Edit to say I have looked and this is Yr2/yr3 and yr4 or 5. I can’t tell because of the way the graph is. But are we having assessments at these points? (Have a young child so not sure about how it works at school)

Edited

It's interesting. My guess is that the jump at 9 probably comes from a few things. First, an end to "wait and see" as children approach secondary: sometimes children can get by in a nurturing primary but it's clear to everyone they won't in secondary. Second, ADHD and dyslexia can only be diagnosed after 6 and 7 respectively (in most cases); if you account for delays in diagnosis and having to appeal your way through an EHCP application, 9 seems about right. Similarly, for a lot of autistic children with lower support needs (but still enough to make school hard) this may not be noticed until they're older.

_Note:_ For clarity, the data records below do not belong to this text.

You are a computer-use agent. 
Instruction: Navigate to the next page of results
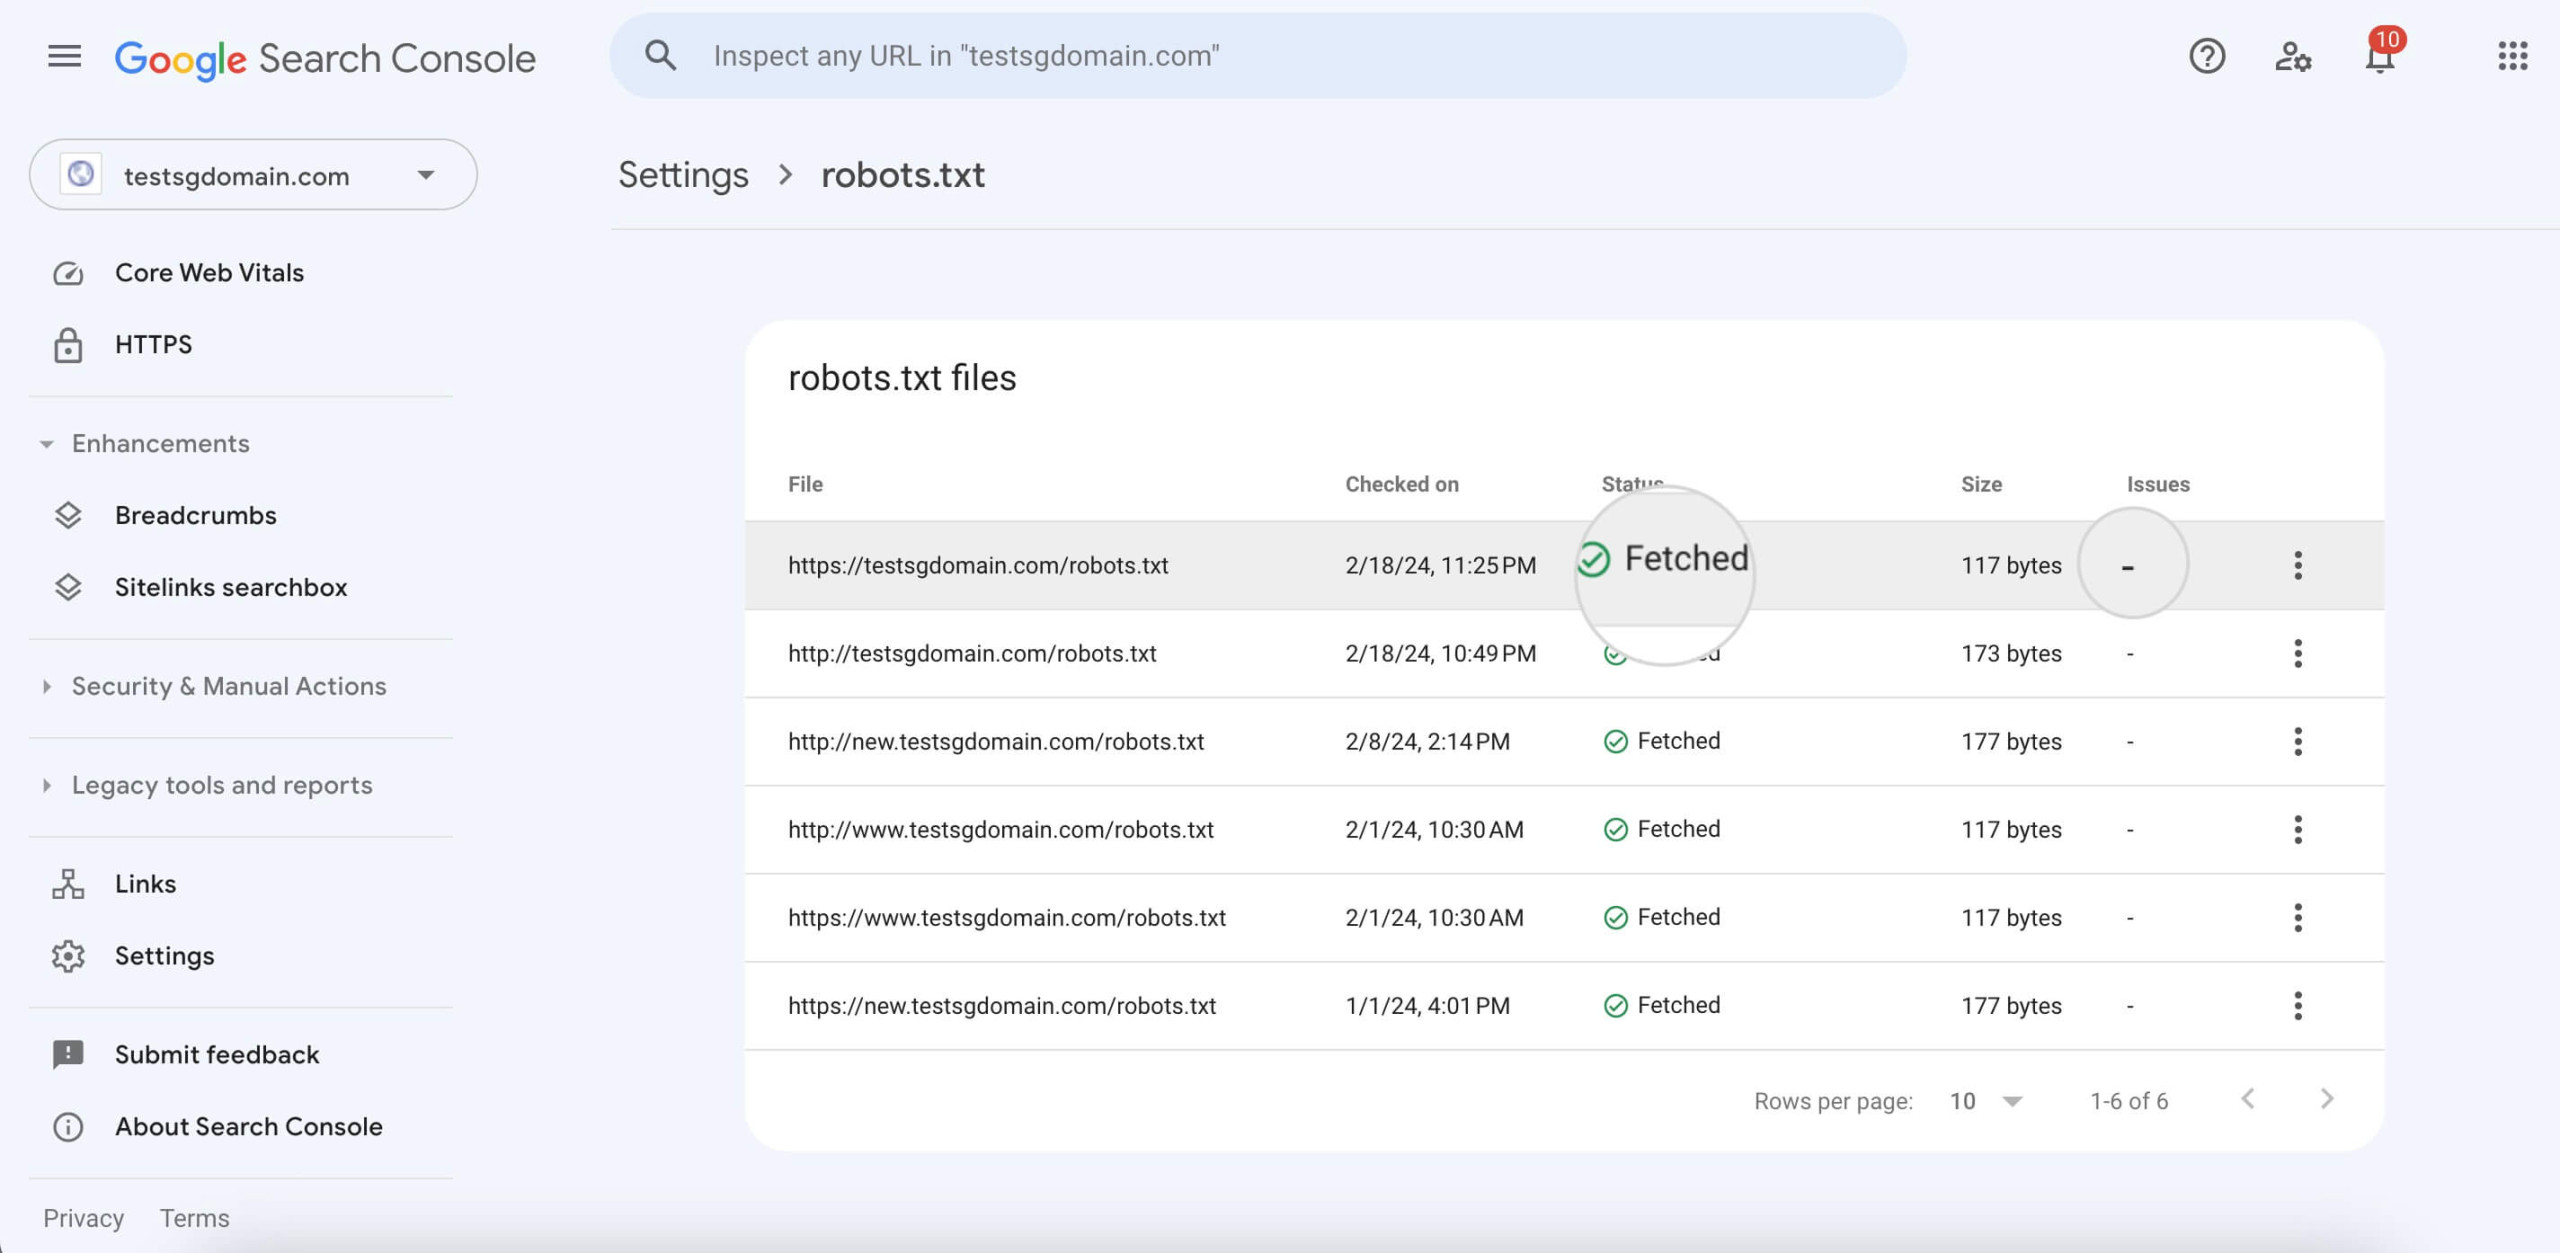pyautogui.click(x=2325, y=1099)
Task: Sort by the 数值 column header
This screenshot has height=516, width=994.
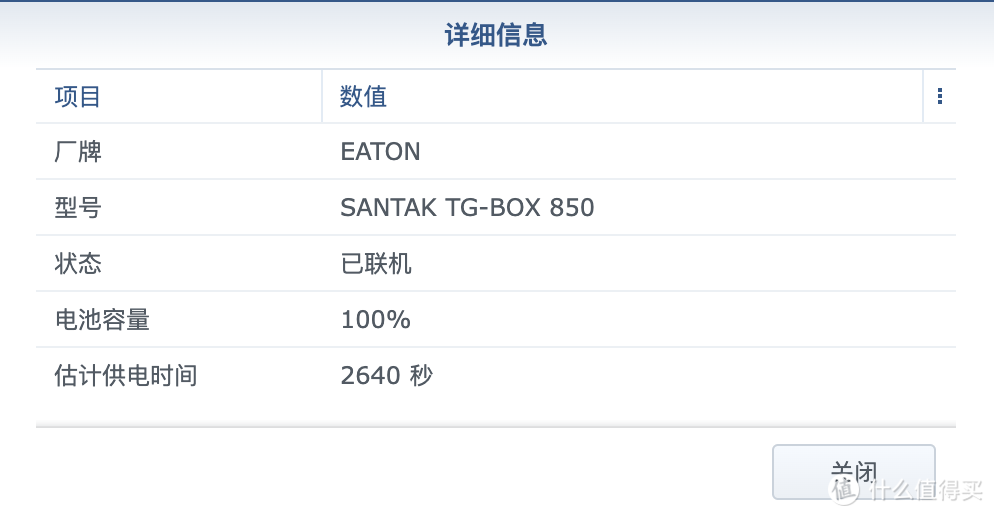Action: tap(363, 97)
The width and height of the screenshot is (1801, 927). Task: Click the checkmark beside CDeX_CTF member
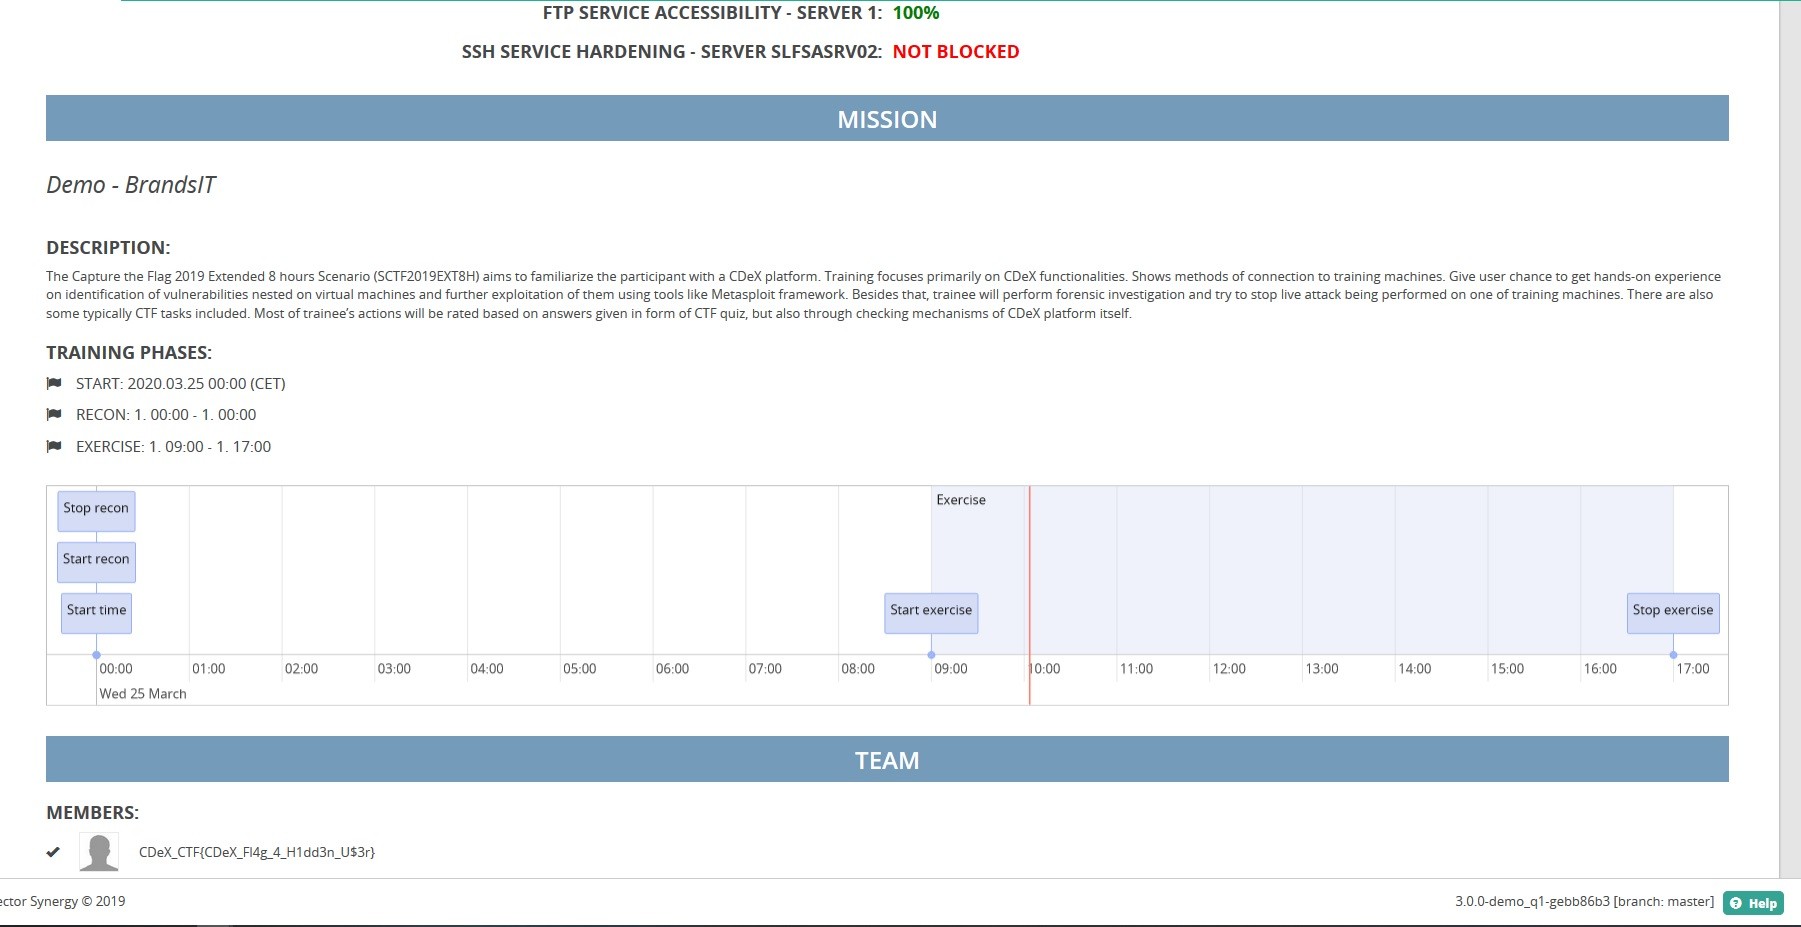coord(51,851)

At 7, it'll be children who entered primary school without a plan and then school/parents realise they need one. The authors of the report also noted the timing of the pandemic.

RottenBanana · 05/02/2026 22:42

FrothyCothy · 05/02/2026 20:09

There’s also the statutory override issue which means the budgets declared have not reflected the SEND budget deficit

www.lgcplus.com/finance/breaking-send-deficit-override-extended-20-06-2025/

This is the main reason. Tory government underfunded local councils for years and allowed them to run a deficit on SEND budgets. And then just before they got kicked out, they called it in and told councils it had to come back onto the books and be balanced. Delaying this is not going to fix the underlying central underfunding. It is merely going to delay the council going bankrupt.